Cory Verbauwhede : Parlez-nous du projet derrière le site.

Louise Bienvenue : L’enquête orale qui a donné jour au site Web Mémoires de Boscoville fait partie d’une plus vaste recherche sur cette institution qui a marqué l’histoire de la justice des mineurs au Québec. En lisant les travaux historiques sur les premières institutions sociojudiciaires pour jeunes qu’étaient les écoles de réforme et la Cour des jeunes délinquants, dont plusieurs ont été signés par des membres du CHRS (Véronique Strimelle, Sylvie Ménard, Jean Trépanier, David Niget, Lucie Quevillon, Jean-Marie Fecteau, etc.), j’ai voulu savoir comment les choses avaient évolué dans l’après-guerre.
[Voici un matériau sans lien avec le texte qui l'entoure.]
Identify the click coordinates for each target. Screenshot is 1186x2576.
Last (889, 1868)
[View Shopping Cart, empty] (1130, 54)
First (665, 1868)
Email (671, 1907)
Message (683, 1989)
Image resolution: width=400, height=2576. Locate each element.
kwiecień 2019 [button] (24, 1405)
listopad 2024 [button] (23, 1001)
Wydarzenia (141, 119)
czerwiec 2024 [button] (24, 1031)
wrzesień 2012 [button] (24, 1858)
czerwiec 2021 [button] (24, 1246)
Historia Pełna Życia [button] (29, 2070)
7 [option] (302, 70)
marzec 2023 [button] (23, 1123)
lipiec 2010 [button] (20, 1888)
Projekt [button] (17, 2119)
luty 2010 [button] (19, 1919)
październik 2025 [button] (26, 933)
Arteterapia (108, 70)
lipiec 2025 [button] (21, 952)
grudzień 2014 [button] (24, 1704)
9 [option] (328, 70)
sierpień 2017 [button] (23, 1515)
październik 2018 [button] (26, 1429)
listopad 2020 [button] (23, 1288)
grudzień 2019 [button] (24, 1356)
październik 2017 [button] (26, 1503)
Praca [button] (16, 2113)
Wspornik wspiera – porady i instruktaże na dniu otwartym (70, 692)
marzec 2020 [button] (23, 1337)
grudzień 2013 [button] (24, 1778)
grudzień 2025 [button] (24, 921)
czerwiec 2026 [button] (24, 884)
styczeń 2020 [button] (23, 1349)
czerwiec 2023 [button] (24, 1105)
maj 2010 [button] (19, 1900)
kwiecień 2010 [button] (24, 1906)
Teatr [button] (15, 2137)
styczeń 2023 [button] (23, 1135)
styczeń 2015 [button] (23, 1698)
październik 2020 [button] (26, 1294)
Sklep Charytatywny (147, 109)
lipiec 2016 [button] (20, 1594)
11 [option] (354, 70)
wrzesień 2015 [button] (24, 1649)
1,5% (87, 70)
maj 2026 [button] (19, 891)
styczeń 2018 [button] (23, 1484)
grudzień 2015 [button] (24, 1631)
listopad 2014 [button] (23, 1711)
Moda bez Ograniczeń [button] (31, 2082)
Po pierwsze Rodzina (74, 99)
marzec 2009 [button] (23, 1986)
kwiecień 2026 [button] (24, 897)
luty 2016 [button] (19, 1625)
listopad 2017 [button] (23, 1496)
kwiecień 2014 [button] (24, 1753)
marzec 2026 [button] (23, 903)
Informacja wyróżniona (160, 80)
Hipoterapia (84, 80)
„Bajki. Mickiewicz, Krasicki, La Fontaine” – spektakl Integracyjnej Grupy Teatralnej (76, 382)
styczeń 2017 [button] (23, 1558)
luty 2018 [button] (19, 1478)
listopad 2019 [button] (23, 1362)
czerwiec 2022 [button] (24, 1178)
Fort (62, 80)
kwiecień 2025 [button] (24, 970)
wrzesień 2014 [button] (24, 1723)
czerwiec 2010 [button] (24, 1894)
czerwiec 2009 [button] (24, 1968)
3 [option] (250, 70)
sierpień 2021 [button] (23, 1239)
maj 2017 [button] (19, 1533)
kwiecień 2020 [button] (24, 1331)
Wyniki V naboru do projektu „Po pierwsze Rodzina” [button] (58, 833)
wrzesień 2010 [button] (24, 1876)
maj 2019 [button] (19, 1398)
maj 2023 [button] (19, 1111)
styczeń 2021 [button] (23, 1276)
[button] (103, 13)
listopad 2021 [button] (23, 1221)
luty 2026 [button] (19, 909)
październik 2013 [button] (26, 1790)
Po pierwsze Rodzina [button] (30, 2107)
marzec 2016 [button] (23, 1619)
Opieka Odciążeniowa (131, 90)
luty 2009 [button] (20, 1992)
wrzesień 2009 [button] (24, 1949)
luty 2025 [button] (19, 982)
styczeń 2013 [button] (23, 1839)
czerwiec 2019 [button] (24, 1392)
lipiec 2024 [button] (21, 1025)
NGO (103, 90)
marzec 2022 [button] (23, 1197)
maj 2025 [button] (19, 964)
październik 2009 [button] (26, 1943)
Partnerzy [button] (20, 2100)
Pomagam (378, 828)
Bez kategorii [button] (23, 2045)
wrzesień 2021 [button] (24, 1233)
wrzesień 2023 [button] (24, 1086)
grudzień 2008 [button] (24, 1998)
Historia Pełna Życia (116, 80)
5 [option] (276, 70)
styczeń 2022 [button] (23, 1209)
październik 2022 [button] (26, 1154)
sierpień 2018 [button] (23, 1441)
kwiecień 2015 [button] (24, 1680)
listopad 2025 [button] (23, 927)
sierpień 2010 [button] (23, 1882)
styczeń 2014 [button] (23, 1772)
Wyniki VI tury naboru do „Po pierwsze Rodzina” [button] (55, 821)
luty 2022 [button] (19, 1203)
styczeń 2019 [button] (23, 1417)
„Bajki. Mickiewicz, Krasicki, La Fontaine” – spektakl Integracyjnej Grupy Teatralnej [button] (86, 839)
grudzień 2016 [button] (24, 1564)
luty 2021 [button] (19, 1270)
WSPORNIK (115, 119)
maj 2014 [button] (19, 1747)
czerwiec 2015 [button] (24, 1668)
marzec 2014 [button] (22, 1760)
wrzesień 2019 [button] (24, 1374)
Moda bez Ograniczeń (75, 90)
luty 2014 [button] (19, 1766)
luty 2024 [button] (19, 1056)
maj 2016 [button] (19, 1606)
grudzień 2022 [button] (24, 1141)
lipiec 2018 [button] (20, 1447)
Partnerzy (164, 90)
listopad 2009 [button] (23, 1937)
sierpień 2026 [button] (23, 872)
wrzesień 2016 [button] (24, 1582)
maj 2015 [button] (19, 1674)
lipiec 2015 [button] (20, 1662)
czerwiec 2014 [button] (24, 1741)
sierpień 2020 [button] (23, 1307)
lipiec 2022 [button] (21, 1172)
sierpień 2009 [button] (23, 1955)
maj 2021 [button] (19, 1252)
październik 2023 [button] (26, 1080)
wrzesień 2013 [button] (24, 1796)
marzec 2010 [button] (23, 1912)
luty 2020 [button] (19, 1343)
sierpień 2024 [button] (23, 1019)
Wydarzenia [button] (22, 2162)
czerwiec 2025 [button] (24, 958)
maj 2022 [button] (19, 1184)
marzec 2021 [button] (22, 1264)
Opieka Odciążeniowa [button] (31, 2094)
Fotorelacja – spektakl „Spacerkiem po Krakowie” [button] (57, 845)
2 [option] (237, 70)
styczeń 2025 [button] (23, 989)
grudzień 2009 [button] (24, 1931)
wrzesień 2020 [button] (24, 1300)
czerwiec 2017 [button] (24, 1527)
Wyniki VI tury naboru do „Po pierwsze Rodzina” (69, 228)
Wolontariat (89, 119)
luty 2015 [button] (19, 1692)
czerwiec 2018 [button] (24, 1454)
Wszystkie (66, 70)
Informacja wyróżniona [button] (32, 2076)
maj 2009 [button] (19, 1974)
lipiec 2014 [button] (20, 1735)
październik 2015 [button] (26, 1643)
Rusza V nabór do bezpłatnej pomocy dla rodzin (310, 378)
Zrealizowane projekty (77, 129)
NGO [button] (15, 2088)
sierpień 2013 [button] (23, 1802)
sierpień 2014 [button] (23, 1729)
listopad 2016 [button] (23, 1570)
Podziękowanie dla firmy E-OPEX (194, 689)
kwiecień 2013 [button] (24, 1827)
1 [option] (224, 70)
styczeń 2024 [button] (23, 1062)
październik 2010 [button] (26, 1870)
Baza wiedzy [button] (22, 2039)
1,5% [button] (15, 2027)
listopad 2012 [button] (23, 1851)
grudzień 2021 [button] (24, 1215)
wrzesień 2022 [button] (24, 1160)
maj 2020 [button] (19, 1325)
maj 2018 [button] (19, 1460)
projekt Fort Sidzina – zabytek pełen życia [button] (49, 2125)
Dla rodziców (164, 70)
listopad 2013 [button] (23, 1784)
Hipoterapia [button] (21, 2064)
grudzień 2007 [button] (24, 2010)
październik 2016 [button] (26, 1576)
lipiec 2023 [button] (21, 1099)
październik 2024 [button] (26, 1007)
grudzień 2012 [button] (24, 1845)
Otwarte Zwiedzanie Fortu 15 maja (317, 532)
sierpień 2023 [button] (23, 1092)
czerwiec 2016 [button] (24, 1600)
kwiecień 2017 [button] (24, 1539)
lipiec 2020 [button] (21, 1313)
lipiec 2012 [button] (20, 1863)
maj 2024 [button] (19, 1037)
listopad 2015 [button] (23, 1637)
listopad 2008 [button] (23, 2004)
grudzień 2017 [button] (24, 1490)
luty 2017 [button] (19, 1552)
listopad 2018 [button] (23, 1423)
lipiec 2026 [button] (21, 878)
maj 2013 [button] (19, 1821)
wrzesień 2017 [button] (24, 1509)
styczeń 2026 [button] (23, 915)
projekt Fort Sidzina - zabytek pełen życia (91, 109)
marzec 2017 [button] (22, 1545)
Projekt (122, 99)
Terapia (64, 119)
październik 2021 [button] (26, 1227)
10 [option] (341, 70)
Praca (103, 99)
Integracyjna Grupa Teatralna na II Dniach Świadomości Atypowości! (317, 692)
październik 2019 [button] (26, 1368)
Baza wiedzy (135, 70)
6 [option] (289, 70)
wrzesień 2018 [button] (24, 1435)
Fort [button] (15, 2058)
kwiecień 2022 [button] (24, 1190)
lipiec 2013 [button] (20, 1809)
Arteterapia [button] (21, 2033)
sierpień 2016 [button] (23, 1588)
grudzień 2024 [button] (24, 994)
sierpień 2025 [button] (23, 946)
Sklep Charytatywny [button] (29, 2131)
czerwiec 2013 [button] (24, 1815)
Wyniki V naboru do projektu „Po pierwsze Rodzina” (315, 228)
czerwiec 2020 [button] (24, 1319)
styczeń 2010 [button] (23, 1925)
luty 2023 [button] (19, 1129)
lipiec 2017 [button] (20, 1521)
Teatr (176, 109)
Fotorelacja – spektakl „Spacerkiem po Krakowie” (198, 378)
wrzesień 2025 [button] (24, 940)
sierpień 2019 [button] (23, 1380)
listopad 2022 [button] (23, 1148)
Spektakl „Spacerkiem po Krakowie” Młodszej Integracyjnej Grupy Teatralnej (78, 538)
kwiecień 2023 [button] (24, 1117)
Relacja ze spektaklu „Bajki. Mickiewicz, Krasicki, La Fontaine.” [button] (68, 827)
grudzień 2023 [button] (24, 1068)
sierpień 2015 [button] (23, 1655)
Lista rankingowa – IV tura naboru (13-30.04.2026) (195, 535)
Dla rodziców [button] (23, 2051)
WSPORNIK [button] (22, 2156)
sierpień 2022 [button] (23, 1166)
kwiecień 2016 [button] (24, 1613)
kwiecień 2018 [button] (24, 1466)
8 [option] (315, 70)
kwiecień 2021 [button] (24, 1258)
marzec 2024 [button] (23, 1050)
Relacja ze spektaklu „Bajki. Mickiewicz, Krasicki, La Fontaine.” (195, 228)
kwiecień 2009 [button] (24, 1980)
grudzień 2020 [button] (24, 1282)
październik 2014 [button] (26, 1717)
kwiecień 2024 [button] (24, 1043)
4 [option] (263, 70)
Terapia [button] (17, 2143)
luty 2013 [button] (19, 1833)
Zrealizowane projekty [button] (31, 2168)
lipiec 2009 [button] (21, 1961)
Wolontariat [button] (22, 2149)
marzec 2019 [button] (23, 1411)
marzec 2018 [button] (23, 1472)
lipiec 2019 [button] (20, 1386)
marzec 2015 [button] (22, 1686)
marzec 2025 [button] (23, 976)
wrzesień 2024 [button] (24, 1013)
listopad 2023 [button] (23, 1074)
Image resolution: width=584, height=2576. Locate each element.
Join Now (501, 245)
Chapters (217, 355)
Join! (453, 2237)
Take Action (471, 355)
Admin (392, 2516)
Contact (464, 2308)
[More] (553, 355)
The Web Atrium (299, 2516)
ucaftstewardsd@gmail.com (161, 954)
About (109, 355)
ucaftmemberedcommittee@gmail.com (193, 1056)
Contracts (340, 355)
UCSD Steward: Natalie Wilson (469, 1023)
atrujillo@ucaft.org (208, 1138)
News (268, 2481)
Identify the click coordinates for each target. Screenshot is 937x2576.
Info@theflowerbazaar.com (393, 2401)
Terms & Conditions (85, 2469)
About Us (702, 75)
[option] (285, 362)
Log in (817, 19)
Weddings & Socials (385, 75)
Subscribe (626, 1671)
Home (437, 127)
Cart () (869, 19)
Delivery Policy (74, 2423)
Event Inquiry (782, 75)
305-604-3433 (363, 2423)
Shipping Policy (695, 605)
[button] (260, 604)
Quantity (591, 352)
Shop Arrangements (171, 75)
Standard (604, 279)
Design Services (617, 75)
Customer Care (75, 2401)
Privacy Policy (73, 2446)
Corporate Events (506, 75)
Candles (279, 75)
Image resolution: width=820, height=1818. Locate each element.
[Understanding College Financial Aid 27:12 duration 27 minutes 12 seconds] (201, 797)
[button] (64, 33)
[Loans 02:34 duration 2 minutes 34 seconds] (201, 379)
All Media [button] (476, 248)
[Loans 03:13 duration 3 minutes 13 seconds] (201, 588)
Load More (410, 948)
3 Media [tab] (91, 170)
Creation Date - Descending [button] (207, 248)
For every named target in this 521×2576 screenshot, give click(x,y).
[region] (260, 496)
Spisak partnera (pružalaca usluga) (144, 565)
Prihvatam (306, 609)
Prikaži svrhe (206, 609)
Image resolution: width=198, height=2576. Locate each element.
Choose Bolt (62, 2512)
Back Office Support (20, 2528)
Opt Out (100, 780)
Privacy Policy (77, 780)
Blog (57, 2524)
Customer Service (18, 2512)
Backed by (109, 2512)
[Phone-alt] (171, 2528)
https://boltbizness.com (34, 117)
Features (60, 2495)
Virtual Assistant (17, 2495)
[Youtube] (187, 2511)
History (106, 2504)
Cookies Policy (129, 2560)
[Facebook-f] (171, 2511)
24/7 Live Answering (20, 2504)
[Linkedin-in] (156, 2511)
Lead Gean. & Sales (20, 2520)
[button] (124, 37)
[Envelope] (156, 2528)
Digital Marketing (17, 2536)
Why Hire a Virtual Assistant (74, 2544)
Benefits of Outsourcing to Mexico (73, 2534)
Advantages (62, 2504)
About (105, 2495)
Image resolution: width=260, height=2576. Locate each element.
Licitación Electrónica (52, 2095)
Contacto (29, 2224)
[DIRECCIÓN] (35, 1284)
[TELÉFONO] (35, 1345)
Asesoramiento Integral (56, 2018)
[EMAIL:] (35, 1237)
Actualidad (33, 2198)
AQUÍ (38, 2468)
J’avais croisé le nom de Boscoville dans un ouvrage dirigé par Marie-Paule Malouin, L’univers des enfants en difficulté, et ça m’avait beaucoup intriguée. Cette institution avait bousculé de bord en bord les manières de faire. Elle avait misé sur les sciences du psychisme et de la pédagogie pour réinventer la rééducation des adolescents délinquants. Dans les années 1950, mais surtout dans les trois décennies qui ont suivi, Boscoville s’est imposé comme un espace thérapeutique moderne. Ce fut un important chantier d’interprétation du phénomène délinquant en Amérique du Nord. Plusieurs visiteurs et stagiaires de l’étranger y étaient reçus, alors que les nouveaux théoriciens canadiens de la psychoéducation étaient accueillis dans les congrès spécialisés à travers le monde.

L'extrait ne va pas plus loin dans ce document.